TASK ITEM: Put the records starting at the line containing "Describe the element at coordinates (86, 605)" and ending at the line containing "1:50 PM - 15" into a Markdown table with the columns No. and Text. Number each line in order and leave out any blank lines.

DATA EXTRACT:
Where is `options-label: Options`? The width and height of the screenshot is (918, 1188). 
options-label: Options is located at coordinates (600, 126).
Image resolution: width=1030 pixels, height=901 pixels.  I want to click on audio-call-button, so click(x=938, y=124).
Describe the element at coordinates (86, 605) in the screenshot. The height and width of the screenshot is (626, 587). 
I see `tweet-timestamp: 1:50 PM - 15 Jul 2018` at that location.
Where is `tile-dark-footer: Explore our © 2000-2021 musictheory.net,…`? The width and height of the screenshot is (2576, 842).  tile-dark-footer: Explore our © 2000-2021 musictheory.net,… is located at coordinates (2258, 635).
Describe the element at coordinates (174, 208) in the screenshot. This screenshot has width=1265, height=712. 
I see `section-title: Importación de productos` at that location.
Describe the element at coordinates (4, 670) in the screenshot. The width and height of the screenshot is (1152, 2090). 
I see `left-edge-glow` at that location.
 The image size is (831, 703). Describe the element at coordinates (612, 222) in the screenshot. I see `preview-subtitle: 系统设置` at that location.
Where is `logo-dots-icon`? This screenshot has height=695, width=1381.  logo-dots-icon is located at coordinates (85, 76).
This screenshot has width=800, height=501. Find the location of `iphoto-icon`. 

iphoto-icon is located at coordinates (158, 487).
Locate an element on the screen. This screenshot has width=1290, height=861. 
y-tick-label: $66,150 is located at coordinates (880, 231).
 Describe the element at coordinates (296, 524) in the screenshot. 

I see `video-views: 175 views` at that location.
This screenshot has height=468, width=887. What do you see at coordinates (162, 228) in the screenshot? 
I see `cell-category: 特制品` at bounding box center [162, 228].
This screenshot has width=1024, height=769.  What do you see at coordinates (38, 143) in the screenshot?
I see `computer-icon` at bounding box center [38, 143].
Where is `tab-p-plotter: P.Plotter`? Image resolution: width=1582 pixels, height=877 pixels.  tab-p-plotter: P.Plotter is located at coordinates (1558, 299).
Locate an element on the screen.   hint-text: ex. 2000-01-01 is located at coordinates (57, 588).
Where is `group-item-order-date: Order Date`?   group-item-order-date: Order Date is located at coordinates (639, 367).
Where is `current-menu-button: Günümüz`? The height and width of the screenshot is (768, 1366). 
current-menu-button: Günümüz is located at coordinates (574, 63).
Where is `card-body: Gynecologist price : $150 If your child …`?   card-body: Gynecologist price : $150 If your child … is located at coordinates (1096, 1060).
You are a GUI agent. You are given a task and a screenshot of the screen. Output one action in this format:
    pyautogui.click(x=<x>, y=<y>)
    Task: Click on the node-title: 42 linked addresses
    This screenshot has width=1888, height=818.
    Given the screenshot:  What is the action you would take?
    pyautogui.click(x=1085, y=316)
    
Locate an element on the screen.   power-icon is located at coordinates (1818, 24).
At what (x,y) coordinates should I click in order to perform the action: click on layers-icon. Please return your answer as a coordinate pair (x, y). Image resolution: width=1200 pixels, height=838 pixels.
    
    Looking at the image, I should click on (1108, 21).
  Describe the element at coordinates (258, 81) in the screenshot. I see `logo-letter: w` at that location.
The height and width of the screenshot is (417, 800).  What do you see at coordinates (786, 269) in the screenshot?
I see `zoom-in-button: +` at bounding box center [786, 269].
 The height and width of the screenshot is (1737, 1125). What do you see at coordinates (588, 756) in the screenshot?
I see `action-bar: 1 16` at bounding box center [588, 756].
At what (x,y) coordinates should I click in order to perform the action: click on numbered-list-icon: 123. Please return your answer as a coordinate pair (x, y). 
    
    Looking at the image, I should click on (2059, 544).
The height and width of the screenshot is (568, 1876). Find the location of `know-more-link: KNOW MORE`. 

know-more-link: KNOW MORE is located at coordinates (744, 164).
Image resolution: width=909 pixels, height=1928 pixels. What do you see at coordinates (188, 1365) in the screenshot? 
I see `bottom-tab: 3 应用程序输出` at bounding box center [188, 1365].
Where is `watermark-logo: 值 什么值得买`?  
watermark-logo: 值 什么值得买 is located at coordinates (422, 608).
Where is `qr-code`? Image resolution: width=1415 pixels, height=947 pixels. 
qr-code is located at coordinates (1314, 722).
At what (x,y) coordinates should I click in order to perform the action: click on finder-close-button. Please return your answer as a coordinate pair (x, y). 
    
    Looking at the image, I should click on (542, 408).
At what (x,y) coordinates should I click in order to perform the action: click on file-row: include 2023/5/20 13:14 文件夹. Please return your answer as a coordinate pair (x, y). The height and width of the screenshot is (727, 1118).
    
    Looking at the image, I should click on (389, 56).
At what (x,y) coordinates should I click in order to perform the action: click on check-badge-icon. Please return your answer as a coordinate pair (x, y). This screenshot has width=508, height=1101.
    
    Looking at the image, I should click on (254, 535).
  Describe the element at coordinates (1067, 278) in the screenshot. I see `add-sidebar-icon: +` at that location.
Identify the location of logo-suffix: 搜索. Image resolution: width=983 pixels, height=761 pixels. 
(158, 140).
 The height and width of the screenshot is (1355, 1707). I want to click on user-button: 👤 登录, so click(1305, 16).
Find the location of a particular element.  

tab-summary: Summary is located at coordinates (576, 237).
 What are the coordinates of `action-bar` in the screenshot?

WRITTEN ANSWER:
| No. | Text |
|---|---|
| 1 | Describe the element at coordinates (86, 605) in the screenshot. The height and width of the screenshot is (626, 587).  |
| 2 | I see `tweet-timestamp: 1:50 PM - 15 Jul 2018` at that location. |